Les enjeux gouvernementaux

Face aux inquiétudes partagées par une grande partie des employés du secteur public et privé ainsi que leurs syndicats, le gouvernement, par l’intermédiaire de Younes Skouri, ministre de l’Intégration économique et de l’Emploi, insiste sur l’importance de faire adopter cette loi organique, qui consiste à préciser les conditions d’application du droit de grève reconnu dans le premier constitution de 1962 et réaffirmé dans toutes les constitutions ultérieures, notamment celle de 2011.

Skouri affirme que le gouvernement a pris des engagements pour réaliser des consultations avec les partenaires sociaux sur ce projet de loi. Ces consultations, qui ont duré plus de 20 mois, ont inclus près de 50 rencontres, visant à rassembler les points de vue des différents acteurs.

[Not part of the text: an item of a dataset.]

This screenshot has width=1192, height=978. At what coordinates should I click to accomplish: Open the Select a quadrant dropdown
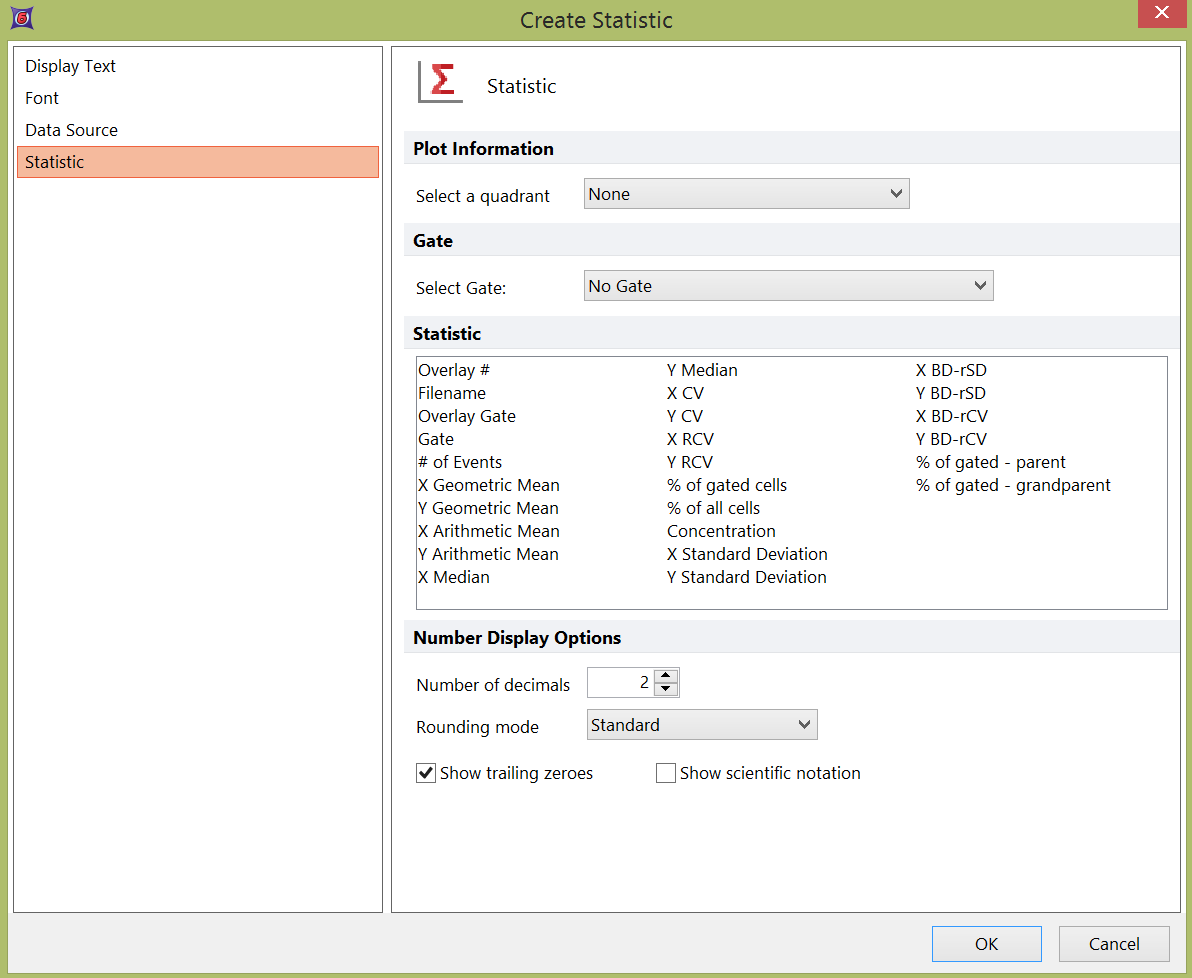point(746,194)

![Younes Skouri, ministre de l’Intégration économique et de l’Emploi](https://aljazeera.net/wp-content/uploads/2024/07/Wha0.47-1722329048.jpeg?w=770&resize=770%2C513)

Un équilibre à trouver

En réponse aux craintes des travailleurs quant à cette loi, Skouri mentionne que le gouvernement adopte une méthode collaborative, cherchant à établir des dispositions équilibrées qui garantissent l’exercice du droit de grève sans restriction. Il insiste sur le fait que le gouvernement ne tolérera aucune atteinte à ce droit et qu’il saura préserver le cadre juridique des droits cités dans la constitution et les lois organiques concernées.

Le ministre conclut que la loi à venir vise à répondre à une attente de 60 ans tout en respectant les engagements du gouvernement envers les droits fondamentaux des travailleurs.